Die Fixierung für die Lichtmikroskopie erfolgte mit 4% PFA über 1h bei Raumtemperatur. Für die rasterelektronenmikroskopische Auswertung erfolgte das Gießen der Gele und die anschließende Kultivierung von Zellen auf Transwell Inserts (3 µm). Die Fixierung für diese Methode erfolgte nach den Angaben des Herstellers und ist unter Punkt 2.3.2 beschrieben.

2.3.7.7 Herstellung von AGE-BSA

Endotoxinarmes bovines Serumalbumin wurde nach folgendem Protokoll nicht-enzymatisch glykosyliert bzw. glyciert:

10 mg/ml BSA und 1M Glucose wurden zusammen in sterilem PBS gelöst. Als Kontrolle wurde ein entsprechender Ansatz nur mit BSA ohne Glucose hergestellt.

Beide Lösungen wurden anschließend sterilfiltriert und in Glasflaschen abgefüllt. Es erfolgte eine Inkubation bei 50°C über 21 Tage. Nachfolgend wurden die Ansätze viermal über insgesamt 24 Stunden gegen das 10-fache Volumen PBS in einem Dialyseschlauch (Snakeskin, 10.000 MWCO) dialysiert. Die Proteinlösungen wurden mit Hilfe von Zentrifugalkonzentratoren (Vivaspin 20, Vivascience) bei 4000 rpm auf 1/10 Volumen aufkonzentriert und erneut sterilfiltriert. Die BSA- bzw. AGE-BSA-Konzentration wurde mittels BCA-Assay (2.3.9.3.1) nach den Vorgaben des Herstellers bestimmt. Ebenfalls wurde durch den Trinder Assay der Gehalt an Glucose ermittelt (2.3.7.7.1) und Aliquots der Lösung bis zur weiteren Verwendung bei –20°C gelagert.

Für die Inkubation von Zellen wurden die Proben auf die gewünschte Konzentration gebracht, indem sie mit Vollmedium, welches zuvor 1:1 mit PBS verdünnt wurde, gemischt wurden.

2.3.7.7.1 Bestimmung der Glucosekonzentration

Die Glucosekonzentration wurde mit Hilfe des Glucose Trinder Reagenz von Sigma (Methode Nr. 315) nach den Vorgaben des Herstellers bestimmt. Hierbei wird die

Glucose unter Beteiligung der Glucoseoxidase zu Gluconsäure und Wasserstoffperoxid oxidiert. Das gebildete Wasserstoffperoxid reagiert in Gegenwart von Peroxidase mit 4-Aminoantipyrin und p-Hydroxybenzensulfonat zu einem Qhinonimin-Farbstoff. Die Bildung des Qhinonimin-Farbstoffs mit einem Absorptionsmaximum bei 505 nm kann photometrisch bestimmt werden und ist direkt proportional der Glucosekonzentration in der Probe.
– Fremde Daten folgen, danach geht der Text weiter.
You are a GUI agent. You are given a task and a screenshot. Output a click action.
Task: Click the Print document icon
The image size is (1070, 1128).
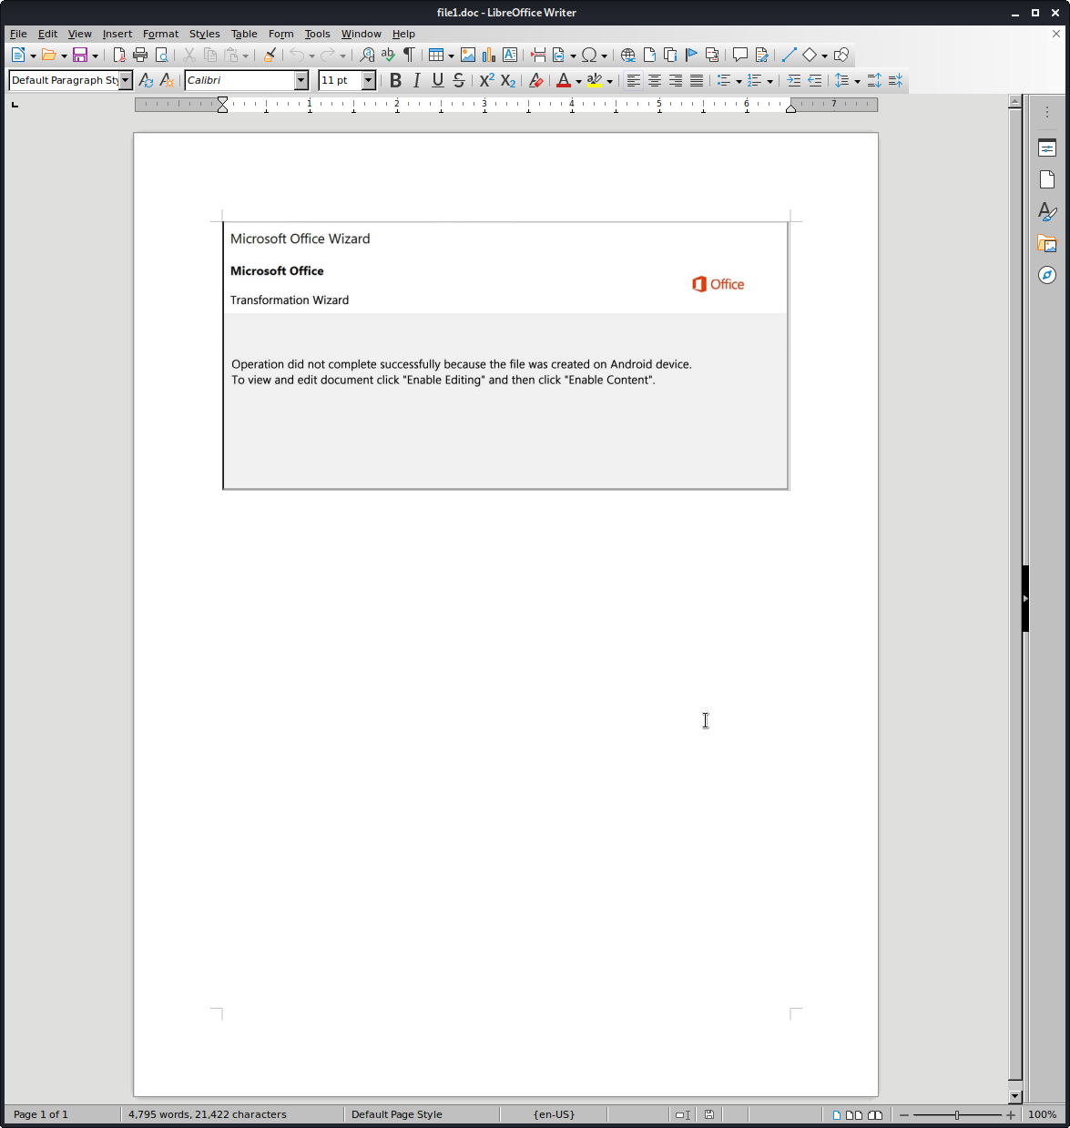(x=140, y=55)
Ein Aliquot der dialysierten Probe wurde entnommen und 1:10 in PBS verdünnt.

Anschließend wurde 1 ml Glucose Trinder, der Raumtemperatur besitzen sollte, in ein Reaktionsgefäß vorgelegt und in bestimmten Zeitabständen mit je 5 µl der verdünnten Proben sowie Glucose-Standardlösungen vermischt. Als Standard wurden verschiedene Verdünnungen aus einer 1 M Glucoselösung in PBS mit Konzentrationen von 0,02 M bis 0,2 M hergestellt. Es erfolgte eine Inkubation der Ansätze für 18 min bei RT. Anschließend wurde die Absorption der Proben bei 505 nm ermittelt, wobei die vorausgegangenen Zeitabstände eingehalten wurden. Im Anschluß wurde die Glucose-Konzentration nach den Angaben des Herstellers berechnet und sollte bei den AGE-Präparationen unter 5 mM liegen.